# Is it a male?



## richierick (May 8, 2012)

_Hey guys, Just a question. Just by looking at the picture, is my cockatiel a male? I think it is a male but I don't know (I am just guessing). Just got this tiel today and he or she is shy. Haven't heard a squeak out of it._


----------



## xoxsarahxox (Dec 13, 2010)

Its hard to tell based on the picture you posted, it does look like he might be losing pearls which happens in males but I cant tell for sure. How old is he? Does he have any solid grey tail feathers?


----------



## richierick (May 8, 2012)

It doesn't have a solid gay feather on the tail but it has yellow and black, it is like a horizontal stripe.


----------



## meaggiedear (Nov 20, 2011)

Do you know how old he is?


----------



## xoxsarahxox (Dec 13, 2010)

Okay well if he is a male then when he molts he will lose all of his pearls and he will molt in solid grey tail feathers. If the bird is over a year old then you have a female though.

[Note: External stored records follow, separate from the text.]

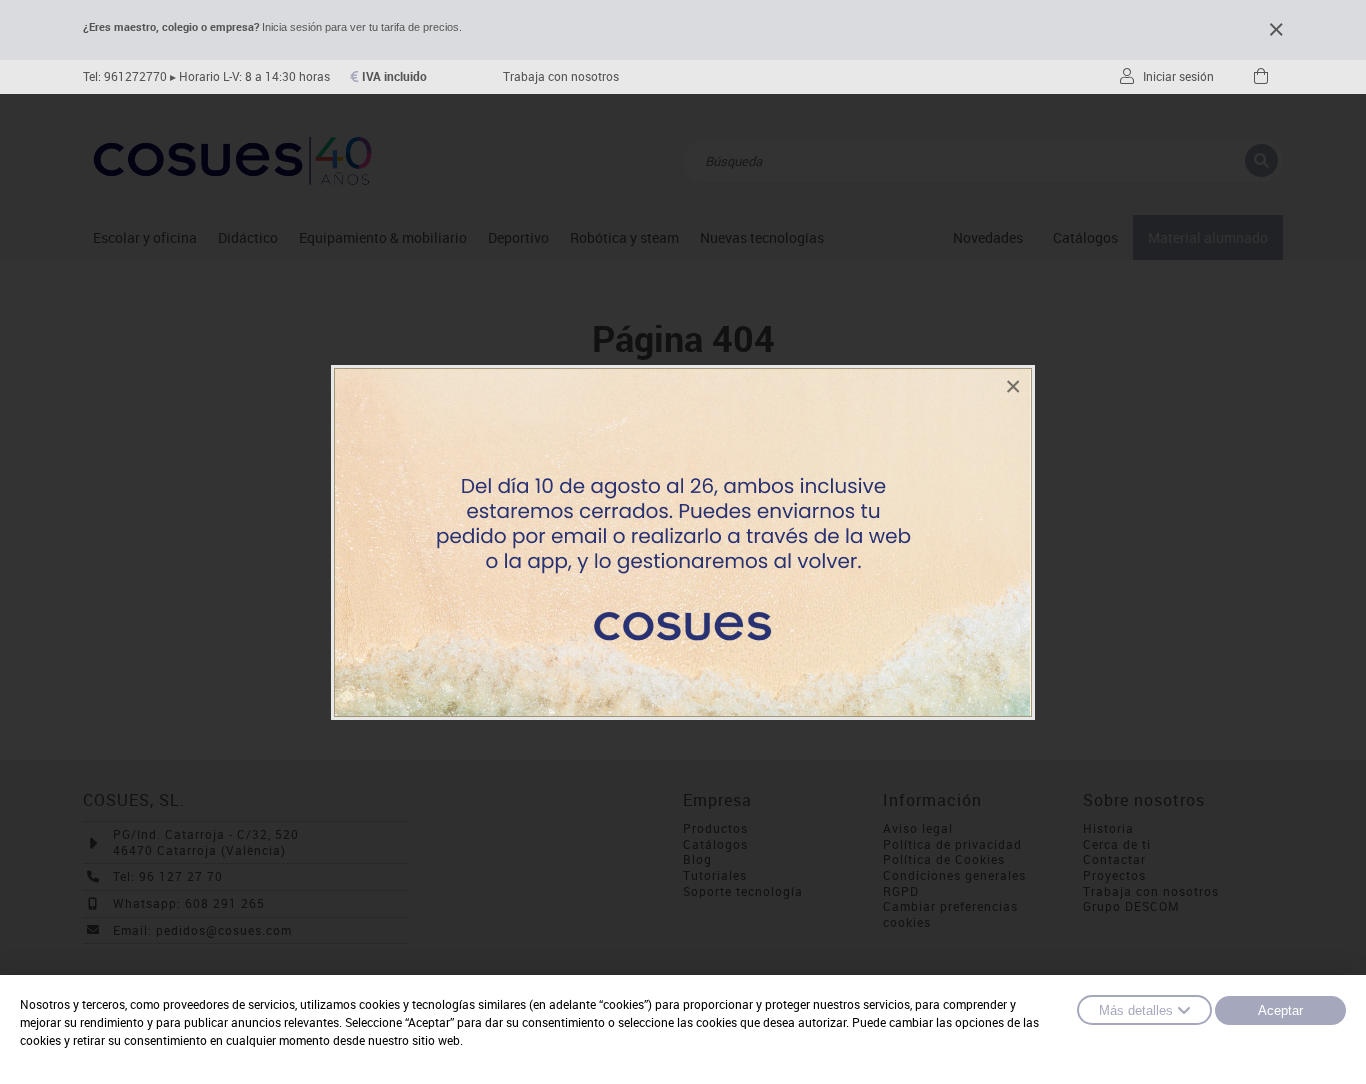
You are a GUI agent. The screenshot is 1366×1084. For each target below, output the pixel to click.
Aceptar (1280, 1010)
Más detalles (1136, 1010)
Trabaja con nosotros (561, 76)
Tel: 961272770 (125, 76)
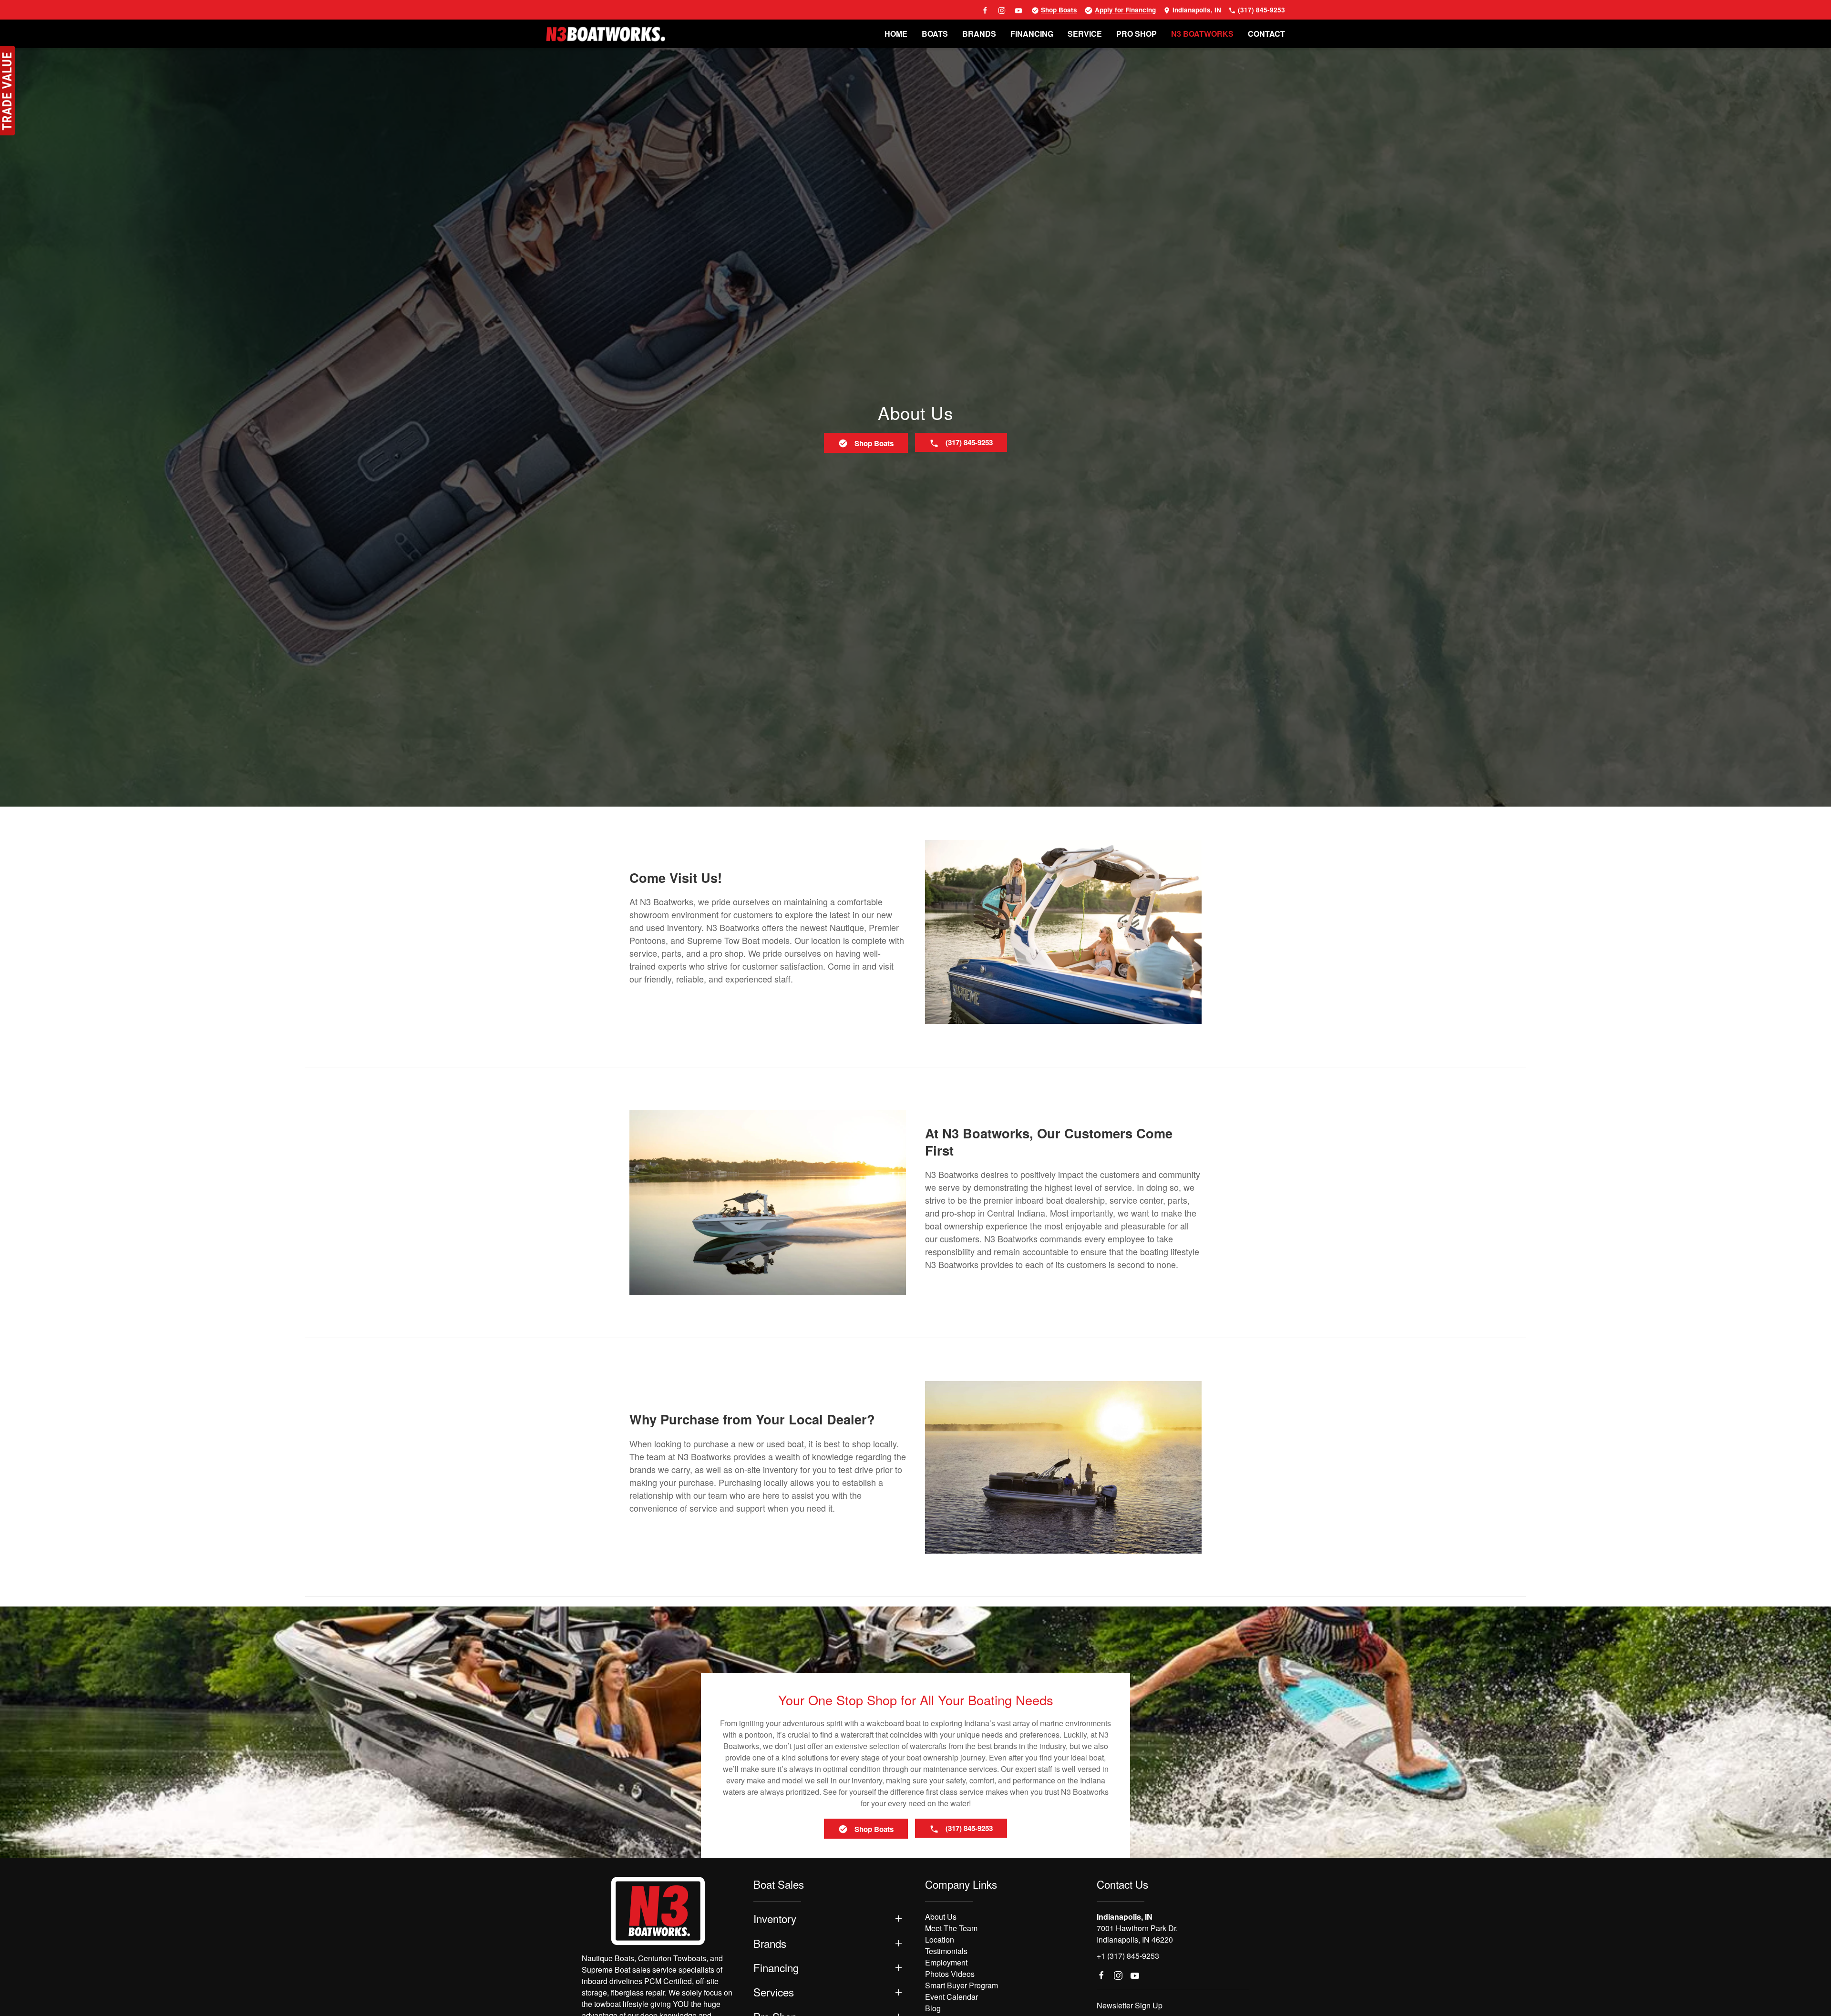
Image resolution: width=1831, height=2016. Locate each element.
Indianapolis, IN (1196, 9)
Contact (1266, 33)
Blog (933, 2008)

Male behaviours to look out for are heart wings, singing/whistling, and beak banging.


----------



## richierick (May 8, 2012)

The tiel is about 2 years old, I got the tiel off my bestfriend. I know the tiel is 2 years old because I watched it grow.


----------



## ryanandvalerie (Apr 22, 2012)

Looks female to me, judging by pearling on the wings and by the description of the tail if the bird is two years old.

Sent from my VS920 4G using Tapatalk 2


----------



## MeanneyFids (Aug 24, 2010)

looks to be an incomplete pearl female i would think


----------



## meaggiedear (Nov 20, 2011)

DallyTsuka said:


> looks to be an incomplete pearl female i would think


 look who's back. 

i'm adding to this to stay on track.

if it's two it would be a female since it kept the pearls!


----------



## WendyBeoBuddy (Dec 12, 2011)

Female for sure if the little one is two years old! and VERY pretty! Pearls are my favorite!


----------